Lets Talk about "Sex Games" [J. Mark English]
Jessica Gavora recently wrote a piece for the National Review about Title IX, and how it may be coming to a high school near you... Here are a few highlights, but of course you can read the whole article at National Review:
Title IX turns 35 this month and the bad gals have officially won. Sex quotas in sports under the anti-discrimination law are de rigeur on college campuses. And the Bush administration’s failure to even challenge this perversion of the law — concocted, for the most part, by and during the Clinton administration — means that eliminating men’s sports opportunities in the name of “creating” opportunities for women now has bipartisan blessing....
The war for how Title IX will be enforced in the nation’s colleges and universities is won. So where do aging, feminist, rent-seeking practitioners of gender politics go next? Why, to our high schools of course....
....This spring, as part of the festival of identity politics that is National Girls and Women in Sports Day, chick sports luminaries like Billie Jean King and Dominique Dawes fanned out across Capitol Hill as part of the Women’s Sports Foundation’s effort to lobby for increased Title IX enforcement in high schools. Because they’re nothing but canny and adaptable, Title IX quota advocates are now using the catch-all excuse of the so-called “epidemic of obesity” as their rationale for forcing teenage boys out of the chance to play lacrosse. Their message: “Get your girls involved in sports; their lives depend on it!”

════════

## Required tasks
[A] According to the Title IX post, why does eliminating men's sports in the name of creating opportunities for women now have bipartisan blessing?
[B] In the Title IX post, which magazine published Jessica Gavora's piece?
[C] Resume the Title IX post after its final sentence, keeping its tone and subject.

## Dataset excerpt
════════

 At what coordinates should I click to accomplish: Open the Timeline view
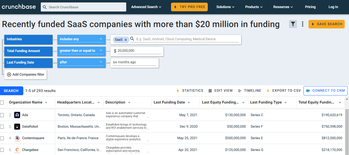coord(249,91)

════════

## Final results
[A] The post says the quota approach was devised mostly by and during the Clinton administration. The Bush administration then failed to challenge it, so both parties now effectively back it.

[B] The National Review.

[C]
Leaving aside for the moment the boys who will be reaching for the Doritos and the remote after their athletic opportunities are inevitably slashed as the result of Title IX quotas in high schools, the gals from the Women’s Sports Foundation need not have resorted to such alarmist rhetoric. Undisguised scare tactics, after all, are not necessary for members of Congress — be they Republican or Democrat — to stand by and allow Title IX to become the agent of the very discrimination it was passed to end.
At the center of the pro-quota activists’ marching orders for Congress today is something called the “High School Sports Information Collection Act.” It’s modeled after the Equity in Athletics Disclosure Act (EADA), which for a dozen years has forced colleges and universities to annually report their athletic participation and expenses — broken down by sex — to the feds. The EADA was meant to be, and is, a one-stop-shopping list for trial lawyers and activist groups looking for schools to sue for failing to meet the Title IX quota. Now, courtesy of Senators Olympia Snowe and Patty Murray, they are about to have the same litigation hit list of high schools.
In a year in which Rutgers, James Madison, Ohio University, Butler, Clarion, Slippery Rock, and Syracuse have eliminated hundreds of men’s roster spots in full or in part due to Title IX, we have yet to see — thankfully — boys’ high-school teams eliminated under the law. But we are beginning to see boys athletic opportunities be limited due to Title IX quota creep in high schools.
Students, parents, coaches, fans, and administrators at South Sumter High School in Bushnell, Florida want desperately to add a boy’s soccer team. The athletic talent is available, coaching is available and financing is available. But what stands in the way is Title IX. School boards and administrators are increasingly concerned that if they add a boys’ sport, they have to add an equivalent — or more – girls’ sports....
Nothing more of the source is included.